Agentur, Freelancer oder selbst?
Ich bin selbst der mittlere Fall, das sollst du beim Lesen wissen. Die Unterschiede sind trotzdem sachlich beschreibbar.
Kostenloses Erstgespräch ↓- Was jeder Weg kostet
- Wo die typischen Reibungsverluste sitzen
- Welche Größe zu welchem Weg passt
- Die Frage, die alles klärt
Was kostet jeder Weg?
- Selbst: keine Rechnung, dafür vier bis acht Stunden im Monat plus Lernphase, in der Budget verloren geht.

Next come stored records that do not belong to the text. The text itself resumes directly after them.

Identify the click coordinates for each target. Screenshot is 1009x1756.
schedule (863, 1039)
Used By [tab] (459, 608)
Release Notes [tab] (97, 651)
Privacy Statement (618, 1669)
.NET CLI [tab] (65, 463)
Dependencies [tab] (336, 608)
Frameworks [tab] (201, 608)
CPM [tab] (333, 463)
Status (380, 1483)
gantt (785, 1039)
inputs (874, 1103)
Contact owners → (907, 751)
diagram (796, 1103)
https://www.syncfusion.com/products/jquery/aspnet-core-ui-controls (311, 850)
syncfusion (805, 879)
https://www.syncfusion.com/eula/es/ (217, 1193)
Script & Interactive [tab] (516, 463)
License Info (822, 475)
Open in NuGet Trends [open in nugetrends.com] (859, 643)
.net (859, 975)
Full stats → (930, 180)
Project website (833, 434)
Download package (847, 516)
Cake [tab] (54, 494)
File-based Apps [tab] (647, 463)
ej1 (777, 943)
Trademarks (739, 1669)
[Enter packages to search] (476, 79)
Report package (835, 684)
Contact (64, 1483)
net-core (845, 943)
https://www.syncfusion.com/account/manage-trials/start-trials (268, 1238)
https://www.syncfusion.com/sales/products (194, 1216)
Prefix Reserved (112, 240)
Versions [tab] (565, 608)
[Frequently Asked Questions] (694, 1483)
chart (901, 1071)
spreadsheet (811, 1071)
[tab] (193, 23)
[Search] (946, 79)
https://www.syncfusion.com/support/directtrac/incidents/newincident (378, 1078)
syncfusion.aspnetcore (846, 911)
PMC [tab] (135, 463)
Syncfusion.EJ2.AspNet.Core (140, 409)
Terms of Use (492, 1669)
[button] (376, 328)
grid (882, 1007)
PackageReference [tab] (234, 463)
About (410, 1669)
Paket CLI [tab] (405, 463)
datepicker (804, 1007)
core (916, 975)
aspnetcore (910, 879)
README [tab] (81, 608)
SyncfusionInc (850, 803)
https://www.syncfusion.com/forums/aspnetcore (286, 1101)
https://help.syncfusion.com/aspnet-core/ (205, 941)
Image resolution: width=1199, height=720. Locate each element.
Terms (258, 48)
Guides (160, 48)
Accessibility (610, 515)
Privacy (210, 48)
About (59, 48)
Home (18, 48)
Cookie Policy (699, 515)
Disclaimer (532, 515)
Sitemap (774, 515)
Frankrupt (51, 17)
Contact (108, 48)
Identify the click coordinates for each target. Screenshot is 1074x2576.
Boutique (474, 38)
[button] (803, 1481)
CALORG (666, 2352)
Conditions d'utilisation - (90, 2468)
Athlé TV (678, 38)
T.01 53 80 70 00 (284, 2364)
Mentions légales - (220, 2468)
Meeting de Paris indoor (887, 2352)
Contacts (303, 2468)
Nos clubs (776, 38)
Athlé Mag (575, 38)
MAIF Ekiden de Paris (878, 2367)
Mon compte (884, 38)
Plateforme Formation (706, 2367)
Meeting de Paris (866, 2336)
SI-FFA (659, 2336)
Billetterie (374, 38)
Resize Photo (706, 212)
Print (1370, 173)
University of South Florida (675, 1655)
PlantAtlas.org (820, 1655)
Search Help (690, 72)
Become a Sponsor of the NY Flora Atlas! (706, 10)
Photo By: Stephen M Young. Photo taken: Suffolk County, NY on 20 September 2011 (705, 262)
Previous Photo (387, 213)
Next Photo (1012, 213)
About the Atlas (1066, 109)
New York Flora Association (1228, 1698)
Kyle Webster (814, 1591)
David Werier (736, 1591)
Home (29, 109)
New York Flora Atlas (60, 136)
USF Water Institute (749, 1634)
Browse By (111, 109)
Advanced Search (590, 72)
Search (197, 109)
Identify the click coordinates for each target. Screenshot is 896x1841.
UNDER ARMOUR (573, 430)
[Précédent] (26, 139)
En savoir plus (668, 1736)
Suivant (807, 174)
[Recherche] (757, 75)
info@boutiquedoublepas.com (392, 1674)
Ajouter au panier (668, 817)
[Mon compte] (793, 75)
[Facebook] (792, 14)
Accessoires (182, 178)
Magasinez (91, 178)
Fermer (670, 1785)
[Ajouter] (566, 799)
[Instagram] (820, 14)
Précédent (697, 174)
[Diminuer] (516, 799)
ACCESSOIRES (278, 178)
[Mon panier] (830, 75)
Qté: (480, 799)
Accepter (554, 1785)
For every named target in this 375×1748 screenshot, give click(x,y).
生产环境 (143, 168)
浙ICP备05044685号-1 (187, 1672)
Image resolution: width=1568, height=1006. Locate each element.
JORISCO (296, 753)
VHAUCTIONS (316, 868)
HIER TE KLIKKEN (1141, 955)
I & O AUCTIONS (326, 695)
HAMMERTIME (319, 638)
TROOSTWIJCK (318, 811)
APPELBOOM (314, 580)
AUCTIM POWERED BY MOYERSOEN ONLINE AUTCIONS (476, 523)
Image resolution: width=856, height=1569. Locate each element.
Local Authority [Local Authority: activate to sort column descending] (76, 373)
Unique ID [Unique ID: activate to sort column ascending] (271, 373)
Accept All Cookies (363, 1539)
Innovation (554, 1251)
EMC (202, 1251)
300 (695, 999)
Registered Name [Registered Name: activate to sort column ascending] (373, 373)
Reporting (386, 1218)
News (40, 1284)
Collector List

- Freelancer: meist 500 bis 2.500 Euro im Monat, je nach Umfang und Kanälen.
- Agentur: meist ab 1.000 Euro im Monat oder 10 bis 20 Prozent vom Budget, oft mit Mindestlaufzeit.
Wo sitzen die Reibungsverluste?
Bei der Agentur in der Kette. Im Verkaufsgespräch sitzt selten die Person, die später arbeitet, und Informationen gehen über mehrere Stationen.
Beim Freelancer im Ausfallrisiko. Eine Person kann krank werden oder überbucht sein. Dafür redest du direkt mit dem, der arbeitet.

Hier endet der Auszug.